Mt. Niesen Staircase(Photograph copyright niesen.ch)

From a distance, its shape reminds of an Egyptian pyramid that’s asking to be climbed. While the 11’674 steps up to the top are a clear case for the Guinness Book of World Records, they are actually intended for maintenance workers of the funicular that runs along the staircase.

 

And the world’s longest suspension foot bridge located near Zermatt.

Here is a world record born from practical considerations: How to cross a valley floor in the most efficient matter? The world’s longest suspension bridge for pedestrians is located in Switzeland’s south. It connects Zermatt and Grächen in the Valais region, and it measures no less than 494 meters in length.

Zermatt Longest Suspension Foot Bridge(Photograph copyright Valentin Flauraud)

Here is a hiking guide on how to get there. (The closest point is Randa, a 2.5 hour hike away from the bridge.)

 

The world’s highest altitude funicular is in Saas Fee: Metro Alpin

The Valais is home to yet another world record. In the car free town of Saas Fee, the Metro Alpin funicular was built to transport snow enthusiasts to the top through a tunnel.

Hence, it is effectively a subway connecting the town to a peak at an altitude of 3445 meters above sea! It holds a world record for the highest funicular with two coaches and a passing loop.

Metro Alpin in Saas-Fee(Photograph copyright Saas-Fee Tourism)

 

A Swiss has grown the world’s heaviest pumpkin.

Despite being a culture where Halloween is not really celebrated, the Swiss have a green thumb when it comes to growing large pumpkins. In 2014, Beni Meier (then 30 years of age) had grown a pumpkin that came in at 951 kg.
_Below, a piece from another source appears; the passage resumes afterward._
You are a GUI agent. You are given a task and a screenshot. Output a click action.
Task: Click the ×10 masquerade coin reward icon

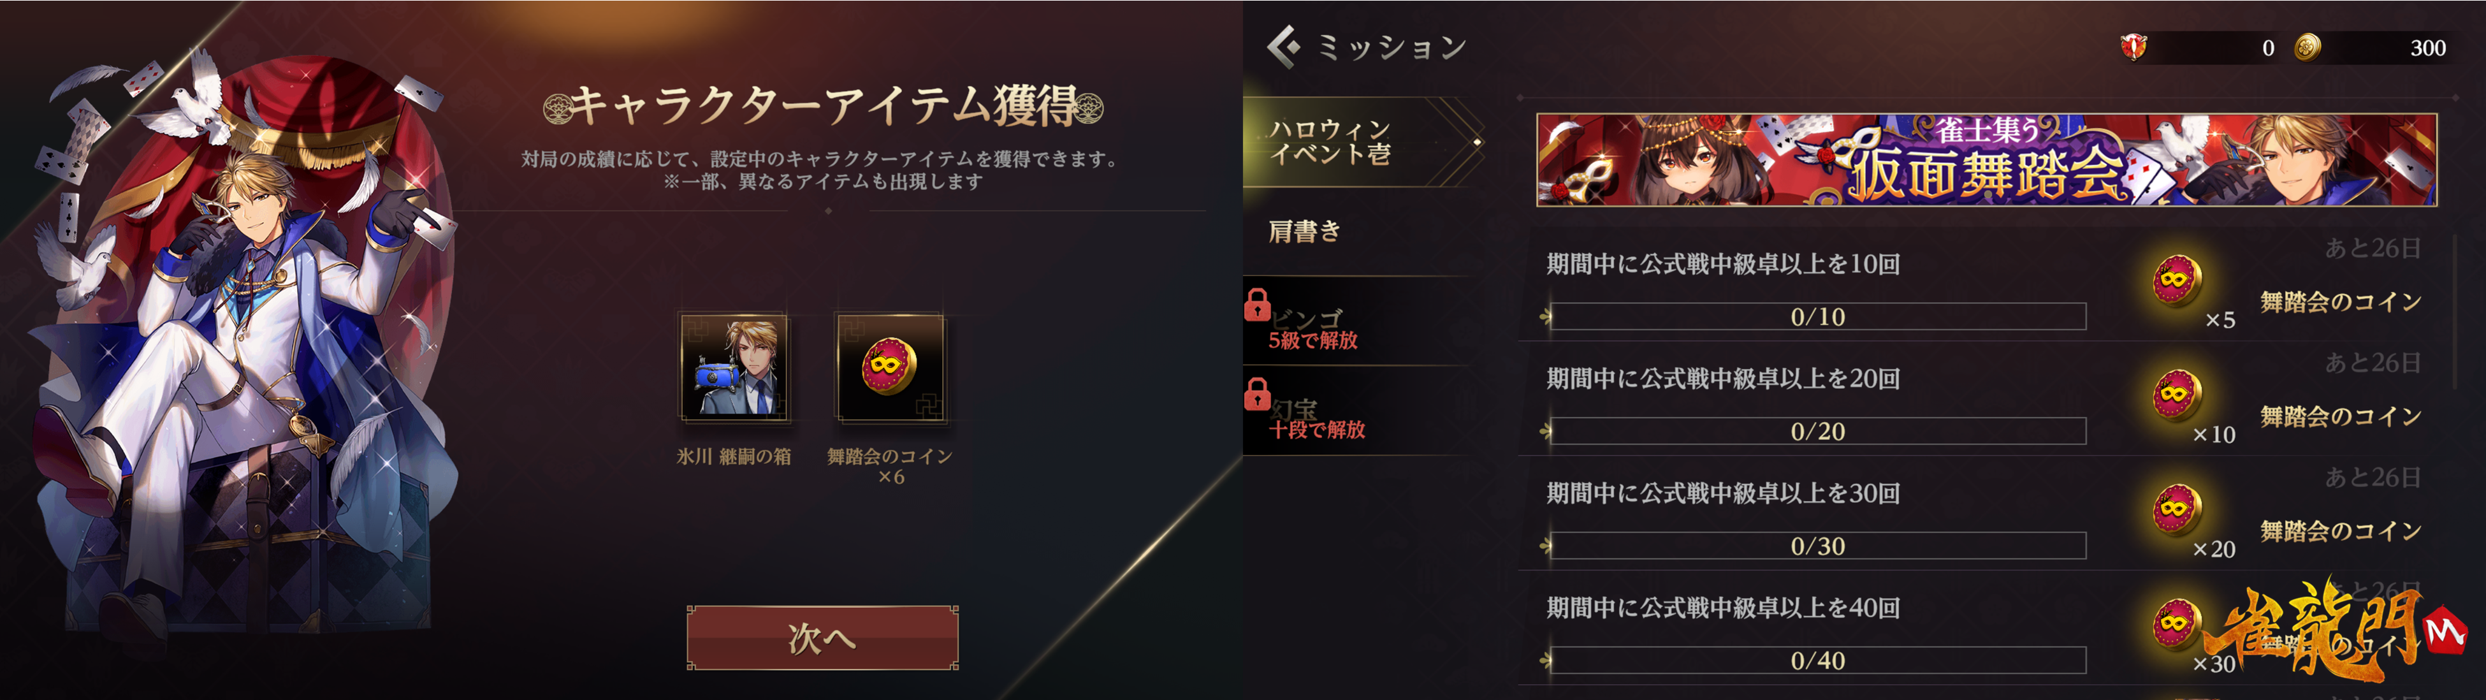[2176, 395]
This is an unofficial world record. But because of a hole in the bottom, his monster pumpkin was not allowed into the world competition!

 

How about the world’s largest collection of “DO NOT DISTURB” signs?
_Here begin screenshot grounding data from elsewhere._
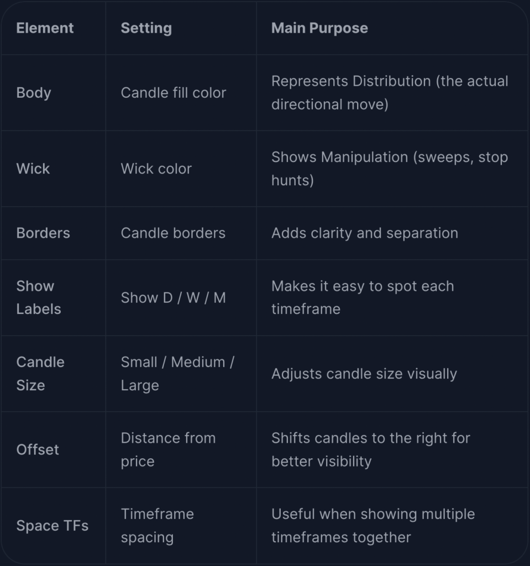Click the Shows Manipulation purpose text
The image size is (530, 566).
click(390, 169)
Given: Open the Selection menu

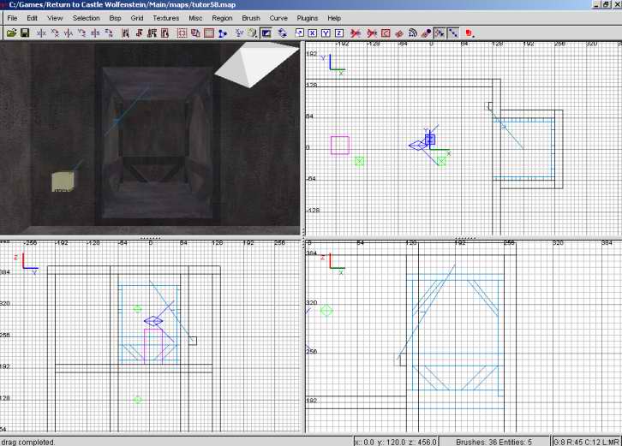Looking at the screenshot, I should [86, 18].

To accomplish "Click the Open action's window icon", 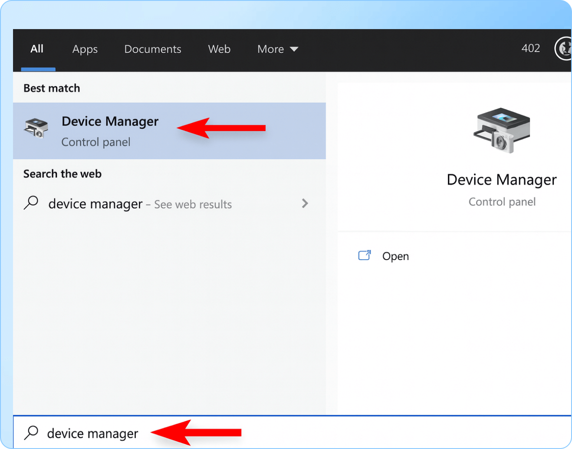I will pyautogui.click(x=364, y=255).
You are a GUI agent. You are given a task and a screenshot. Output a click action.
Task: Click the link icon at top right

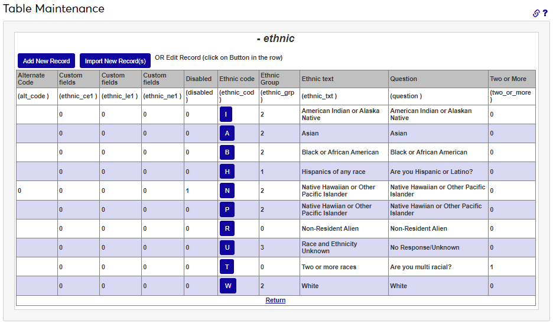pyautogui.click(x=536, y=13)
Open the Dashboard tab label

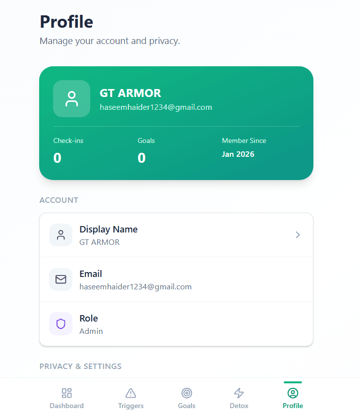[x=66, y=406]
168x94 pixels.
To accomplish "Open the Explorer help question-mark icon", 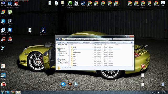I will (x=132, y=42).
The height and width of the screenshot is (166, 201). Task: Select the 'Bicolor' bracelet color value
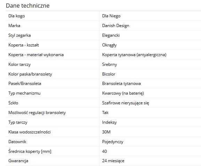(109, 74)
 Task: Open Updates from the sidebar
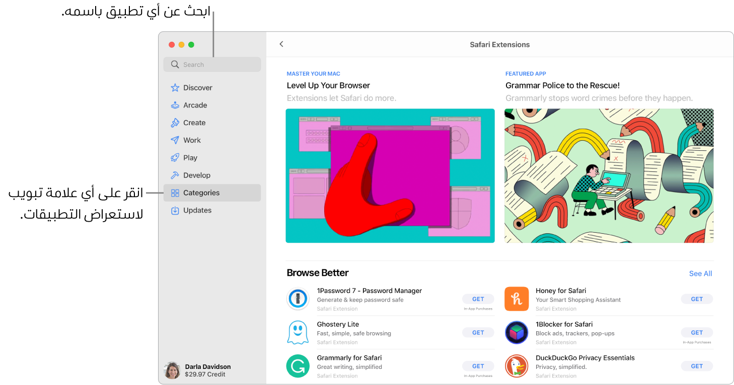175,210
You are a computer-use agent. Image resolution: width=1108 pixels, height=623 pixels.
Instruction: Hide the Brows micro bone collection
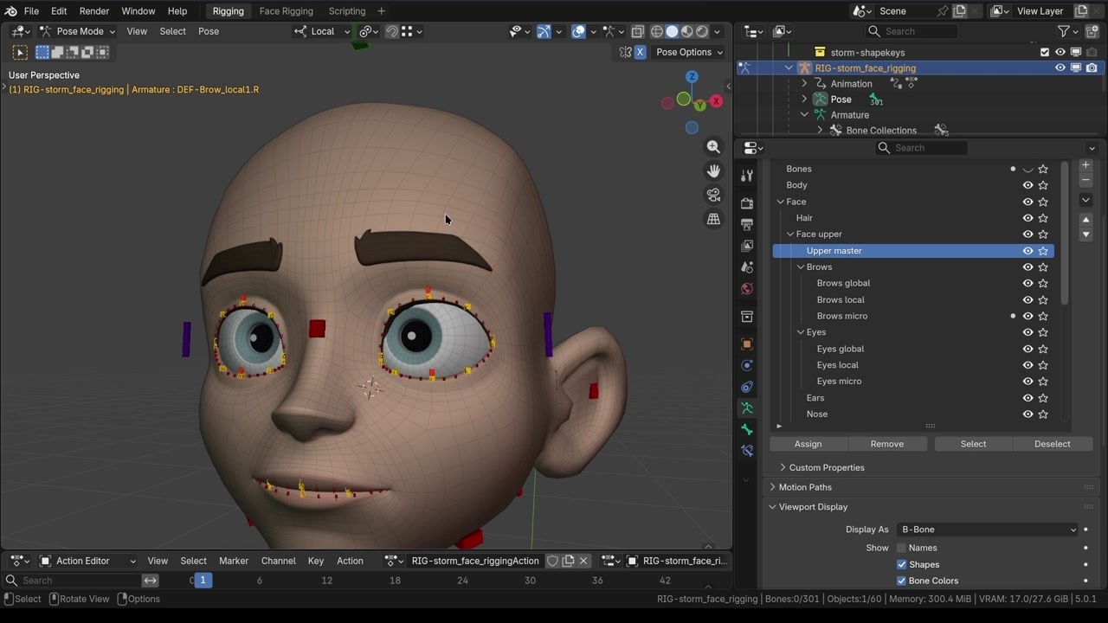tap(1027, 316)
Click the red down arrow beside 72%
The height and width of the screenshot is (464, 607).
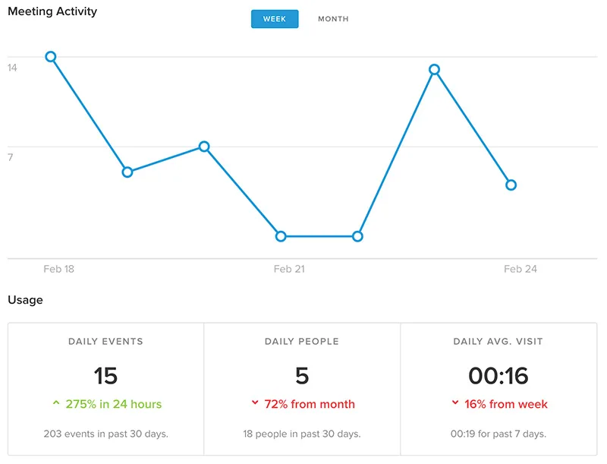(x=255, y=402)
Knock, knock: “Room service!” One Swiss accountant’s life changed forever when back in 1985, he spotted a spelling mistake on a “DO NOT DISTURB” sign. Jean-François Vernetti of Bern told the people at Guinness World Records that he had taken the sign home to show it to a local newspaper who published a photo of it.

More than thirty years later, Vernetti has collected DO NOT DISTURB signs from 189 countries. At last count, it was reported that he holds 11’111 different signs in his collection – a world record. Apparently, the collector will often book quick one-night stays at hotels in order to get a hold of yet another sign…

Swiss World Record - Do Not Disturb Signs(Photograph copyright Stuart Hendry/Guinness World Records)

 

The Swiss set the Guinness World Record for the most people printed on a postal stamp.

Back in the 1990s, the “A” stamp with its 0.90 franc denomination was widely used for priority mail. In June 1996, some 10’070 people squeezed into a square the size of one square centimeter.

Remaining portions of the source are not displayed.